Lange: Das macht auch froh. Ich genieße insgesamt die besonderen Einblicke in unsere vielfältigen Förderthemen – etwa auch in die Kunst- und Kulturförderung, in der ich vorher nicht so zuhause war. Viele Initiativen und Termine sind sehr berührend, machen nachdenklich. So etwa die Wiedereröffnung einer Synagoge in Lübeck, die aufgrund aktueller Debatten und Ereignisse noch einmal erhöhter Schutzvorkehrungen bedurfte. Die jüdische Erinnerungskultur muss grundsätzlich eine wichtige Rolle in unserem Land spielen. Das gibt zu denken, gerade weil ein Schwerpunktthema der Stiftung die Stärkung der Demokratie ist. Die Mitte muss wieder mehr an Bedeutung gewinnen.

Auch in den USA und Österreich…

Lange: In diesen beiden Ländern blüht der Populismus. Wir müssen verhindern, dass sich die politische Situation in Österreich auch bei uns wiederholt.  Die Bedeutung, der Wert der Demokratie muss den Menschen wieder klarer werden. Denn Demokratie und Freiheit sind keine Selbstverständlichkeit. Das versuchen wir – auch bereits in Schulen - über Projekte und Workshops zielgruppengerecht zu vermitteln und zu begleiten.

Haben Sie vor diesem Hintergrund noch einmal Ihren Stiftungsschwerpunkt nachgeschärft?

Lange: Demokratieförderung geht mit freier Presse und unabhängiger Berichterstattung einher. Beides stärken wir seit Gründung der Stiftung vor gut 50 Jahren in unterschiedlichen Initiativen und Förderungen, wenn auch aktuell sicher noch stärker mit Blick auf die Medien- und Nachrichtenkompetenz.
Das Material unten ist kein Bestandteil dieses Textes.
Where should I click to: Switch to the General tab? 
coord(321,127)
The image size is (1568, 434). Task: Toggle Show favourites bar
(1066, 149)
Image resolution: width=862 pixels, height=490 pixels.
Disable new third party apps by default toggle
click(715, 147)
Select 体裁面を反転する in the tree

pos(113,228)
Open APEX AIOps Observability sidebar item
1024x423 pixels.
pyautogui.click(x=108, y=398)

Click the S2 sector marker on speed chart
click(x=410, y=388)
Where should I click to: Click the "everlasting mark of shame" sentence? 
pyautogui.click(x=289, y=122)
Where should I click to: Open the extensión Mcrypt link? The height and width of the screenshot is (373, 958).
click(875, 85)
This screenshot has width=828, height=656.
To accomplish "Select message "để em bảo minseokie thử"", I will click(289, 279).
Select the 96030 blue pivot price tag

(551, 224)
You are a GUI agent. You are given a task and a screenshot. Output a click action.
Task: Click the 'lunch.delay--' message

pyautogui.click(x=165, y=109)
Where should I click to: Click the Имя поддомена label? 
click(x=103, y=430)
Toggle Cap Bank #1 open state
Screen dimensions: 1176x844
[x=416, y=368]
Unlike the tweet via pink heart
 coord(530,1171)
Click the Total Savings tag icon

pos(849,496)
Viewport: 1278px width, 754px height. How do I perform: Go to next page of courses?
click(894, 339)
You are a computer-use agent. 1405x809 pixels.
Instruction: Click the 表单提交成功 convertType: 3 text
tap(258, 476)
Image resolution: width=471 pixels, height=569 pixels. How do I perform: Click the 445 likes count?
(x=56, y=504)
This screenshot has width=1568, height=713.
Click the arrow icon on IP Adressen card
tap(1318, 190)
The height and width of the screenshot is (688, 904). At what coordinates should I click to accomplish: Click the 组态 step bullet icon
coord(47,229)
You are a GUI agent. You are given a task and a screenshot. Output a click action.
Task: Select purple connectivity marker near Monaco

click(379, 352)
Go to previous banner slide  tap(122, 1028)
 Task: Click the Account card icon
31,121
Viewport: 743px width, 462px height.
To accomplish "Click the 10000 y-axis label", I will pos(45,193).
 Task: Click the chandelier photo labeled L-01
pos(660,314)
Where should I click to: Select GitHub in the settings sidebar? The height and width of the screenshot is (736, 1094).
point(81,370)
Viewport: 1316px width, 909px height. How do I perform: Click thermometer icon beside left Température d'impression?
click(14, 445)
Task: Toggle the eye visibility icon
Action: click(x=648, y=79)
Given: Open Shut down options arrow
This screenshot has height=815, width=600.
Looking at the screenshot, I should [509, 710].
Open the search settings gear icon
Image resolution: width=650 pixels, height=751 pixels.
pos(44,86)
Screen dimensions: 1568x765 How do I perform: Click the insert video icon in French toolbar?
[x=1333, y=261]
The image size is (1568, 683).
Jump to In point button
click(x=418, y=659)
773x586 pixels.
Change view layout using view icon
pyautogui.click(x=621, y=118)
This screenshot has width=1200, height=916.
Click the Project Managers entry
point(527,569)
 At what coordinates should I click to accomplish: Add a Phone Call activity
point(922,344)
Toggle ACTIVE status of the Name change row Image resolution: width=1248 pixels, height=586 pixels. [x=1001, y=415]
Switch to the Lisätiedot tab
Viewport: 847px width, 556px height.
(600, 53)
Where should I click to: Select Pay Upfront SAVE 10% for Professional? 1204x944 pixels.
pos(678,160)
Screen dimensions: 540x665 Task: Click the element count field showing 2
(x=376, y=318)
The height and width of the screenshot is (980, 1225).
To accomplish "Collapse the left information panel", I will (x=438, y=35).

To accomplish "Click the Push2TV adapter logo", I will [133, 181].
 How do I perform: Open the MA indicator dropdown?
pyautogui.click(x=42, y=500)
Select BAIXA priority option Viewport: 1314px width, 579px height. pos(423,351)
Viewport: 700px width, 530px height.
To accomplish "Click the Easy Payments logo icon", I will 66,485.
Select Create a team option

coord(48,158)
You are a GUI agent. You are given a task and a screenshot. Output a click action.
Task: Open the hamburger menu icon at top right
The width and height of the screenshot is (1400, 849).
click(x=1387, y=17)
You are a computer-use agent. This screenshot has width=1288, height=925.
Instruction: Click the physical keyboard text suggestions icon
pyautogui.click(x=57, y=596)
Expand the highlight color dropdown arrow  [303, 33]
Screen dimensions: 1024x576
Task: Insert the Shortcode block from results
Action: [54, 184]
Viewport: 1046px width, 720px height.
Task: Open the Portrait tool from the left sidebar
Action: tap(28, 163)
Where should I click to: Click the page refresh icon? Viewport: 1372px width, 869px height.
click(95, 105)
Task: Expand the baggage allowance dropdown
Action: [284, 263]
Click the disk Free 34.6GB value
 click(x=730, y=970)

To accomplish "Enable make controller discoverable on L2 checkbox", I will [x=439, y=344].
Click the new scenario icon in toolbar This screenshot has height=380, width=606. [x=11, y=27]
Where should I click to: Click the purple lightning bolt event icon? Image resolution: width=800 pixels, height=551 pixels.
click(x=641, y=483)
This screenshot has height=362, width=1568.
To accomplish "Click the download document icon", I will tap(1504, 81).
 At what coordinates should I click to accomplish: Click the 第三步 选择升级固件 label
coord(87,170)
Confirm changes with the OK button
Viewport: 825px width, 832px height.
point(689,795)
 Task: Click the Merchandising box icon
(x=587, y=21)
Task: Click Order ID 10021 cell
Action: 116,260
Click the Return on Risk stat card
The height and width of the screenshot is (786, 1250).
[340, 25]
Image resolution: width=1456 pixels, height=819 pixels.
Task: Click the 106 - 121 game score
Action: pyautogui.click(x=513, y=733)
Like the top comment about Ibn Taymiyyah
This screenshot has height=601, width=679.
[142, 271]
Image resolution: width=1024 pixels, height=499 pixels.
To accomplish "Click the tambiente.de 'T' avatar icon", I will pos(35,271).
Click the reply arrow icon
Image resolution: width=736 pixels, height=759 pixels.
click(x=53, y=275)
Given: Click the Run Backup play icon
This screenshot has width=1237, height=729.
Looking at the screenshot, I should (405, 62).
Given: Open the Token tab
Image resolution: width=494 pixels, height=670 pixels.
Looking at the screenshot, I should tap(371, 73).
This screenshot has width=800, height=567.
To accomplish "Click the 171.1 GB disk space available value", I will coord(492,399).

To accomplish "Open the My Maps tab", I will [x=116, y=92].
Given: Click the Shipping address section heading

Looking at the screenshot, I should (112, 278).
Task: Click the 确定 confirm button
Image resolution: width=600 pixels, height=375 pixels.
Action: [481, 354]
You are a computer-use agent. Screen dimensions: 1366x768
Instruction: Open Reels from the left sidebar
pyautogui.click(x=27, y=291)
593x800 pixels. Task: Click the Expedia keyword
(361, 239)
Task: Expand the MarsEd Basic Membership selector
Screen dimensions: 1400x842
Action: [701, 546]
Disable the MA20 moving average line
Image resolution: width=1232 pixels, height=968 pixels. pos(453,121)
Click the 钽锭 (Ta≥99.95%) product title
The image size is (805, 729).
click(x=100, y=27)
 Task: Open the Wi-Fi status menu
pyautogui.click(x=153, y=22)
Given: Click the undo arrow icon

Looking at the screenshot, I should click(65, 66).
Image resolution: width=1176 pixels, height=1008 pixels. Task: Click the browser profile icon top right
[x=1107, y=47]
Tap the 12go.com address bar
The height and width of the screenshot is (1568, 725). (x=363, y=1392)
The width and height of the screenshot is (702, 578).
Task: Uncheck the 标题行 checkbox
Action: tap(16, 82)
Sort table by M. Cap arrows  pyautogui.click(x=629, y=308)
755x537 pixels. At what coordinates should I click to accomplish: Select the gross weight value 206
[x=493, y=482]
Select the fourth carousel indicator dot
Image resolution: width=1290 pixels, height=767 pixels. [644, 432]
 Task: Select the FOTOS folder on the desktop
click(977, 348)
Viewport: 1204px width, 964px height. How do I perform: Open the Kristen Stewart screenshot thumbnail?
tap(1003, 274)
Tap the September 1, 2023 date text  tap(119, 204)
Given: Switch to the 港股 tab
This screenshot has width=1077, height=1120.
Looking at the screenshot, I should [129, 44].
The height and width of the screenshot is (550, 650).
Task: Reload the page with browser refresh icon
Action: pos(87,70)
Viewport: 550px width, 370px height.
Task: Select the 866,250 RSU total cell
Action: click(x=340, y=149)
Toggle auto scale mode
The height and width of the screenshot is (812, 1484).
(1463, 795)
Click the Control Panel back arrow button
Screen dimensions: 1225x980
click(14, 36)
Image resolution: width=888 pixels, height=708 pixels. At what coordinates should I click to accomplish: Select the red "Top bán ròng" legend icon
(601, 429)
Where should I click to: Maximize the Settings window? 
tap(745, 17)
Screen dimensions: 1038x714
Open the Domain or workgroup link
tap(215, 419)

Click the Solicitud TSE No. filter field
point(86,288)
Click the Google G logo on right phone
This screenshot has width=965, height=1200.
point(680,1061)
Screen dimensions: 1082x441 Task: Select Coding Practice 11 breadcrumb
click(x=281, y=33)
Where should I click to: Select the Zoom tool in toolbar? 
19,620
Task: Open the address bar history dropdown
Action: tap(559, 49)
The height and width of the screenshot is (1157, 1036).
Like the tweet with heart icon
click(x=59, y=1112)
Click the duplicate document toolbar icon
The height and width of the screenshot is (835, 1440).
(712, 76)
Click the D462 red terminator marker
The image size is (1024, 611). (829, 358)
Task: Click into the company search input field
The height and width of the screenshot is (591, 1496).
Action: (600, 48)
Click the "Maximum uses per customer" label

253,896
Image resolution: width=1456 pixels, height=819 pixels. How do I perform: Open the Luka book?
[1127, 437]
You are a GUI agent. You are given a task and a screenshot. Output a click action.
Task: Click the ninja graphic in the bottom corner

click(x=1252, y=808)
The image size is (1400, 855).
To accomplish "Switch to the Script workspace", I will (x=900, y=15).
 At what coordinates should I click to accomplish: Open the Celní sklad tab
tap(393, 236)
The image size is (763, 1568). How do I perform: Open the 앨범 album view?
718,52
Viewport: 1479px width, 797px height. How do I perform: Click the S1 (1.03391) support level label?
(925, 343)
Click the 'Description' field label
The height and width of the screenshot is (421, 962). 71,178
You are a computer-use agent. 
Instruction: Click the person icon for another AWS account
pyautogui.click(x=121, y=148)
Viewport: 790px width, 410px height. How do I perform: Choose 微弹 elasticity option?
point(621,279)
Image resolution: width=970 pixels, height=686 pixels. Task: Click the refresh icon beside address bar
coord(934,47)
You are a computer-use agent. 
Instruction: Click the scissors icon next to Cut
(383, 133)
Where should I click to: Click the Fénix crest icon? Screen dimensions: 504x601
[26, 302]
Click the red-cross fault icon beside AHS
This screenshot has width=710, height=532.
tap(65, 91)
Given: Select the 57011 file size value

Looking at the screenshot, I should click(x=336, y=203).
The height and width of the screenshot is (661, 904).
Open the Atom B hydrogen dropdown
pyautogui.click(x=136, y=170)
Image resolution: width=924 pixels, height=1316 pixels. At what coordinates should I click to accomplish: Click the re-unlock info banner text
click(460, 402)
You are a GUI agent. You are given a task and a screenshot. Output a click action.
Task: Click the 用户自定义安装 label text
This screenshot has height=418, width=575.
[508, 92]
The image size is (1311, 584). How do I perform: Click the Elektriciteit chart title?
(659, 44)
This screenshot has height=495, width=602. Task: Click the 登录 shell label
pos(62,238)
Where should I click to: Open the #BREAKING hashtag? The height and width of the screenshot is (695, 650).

Presseförderung liegt in unseren Wurzeln, in der DNA der Stiftung. Denn diese wiederum liegen im Verlagswesen, bei der Wochenzeit Die Zeit, die unser Stifter Gerd Bucerius mitgegründet und maßgeblich mitgeprägt hat. Sein finanzielles Vermächtnis macht unsere Arbeit möglich – natürlich stehen wir da in besonderer Verpflichtung gerade auch für Medienfreiheit und freie Presse ein.

 

Das gilt mit der Hamburger Woche der Pressefreiheit, Publix in Berlin oder dem grenzüberschreitenden Media Forward Fund insbesondere für Deutschland. Aber ich denke hier auch an Medienschaffende in Osteuropa, in Georgien oder Russland, die unter schwierigsten Bedingungen und Gefahr für Leib und Leben arbeiten. Auch hier setzen wir uns ein. Ein anderer Schwerpunkt ist die bereits erwähnte Förderung von Nachrichtenkompetenz, digital wie analog. Jeder Mensch muss in Zeiten von Desinformation in der Lage sein, falsche Meldungen von richtigen zu unterscheiden. Das geht nur über entsprechende Lehr- und Schulungsangebote. Medienbildung ist elementare Voraussetzung, um einen validen Faktencheck durchführen zu können.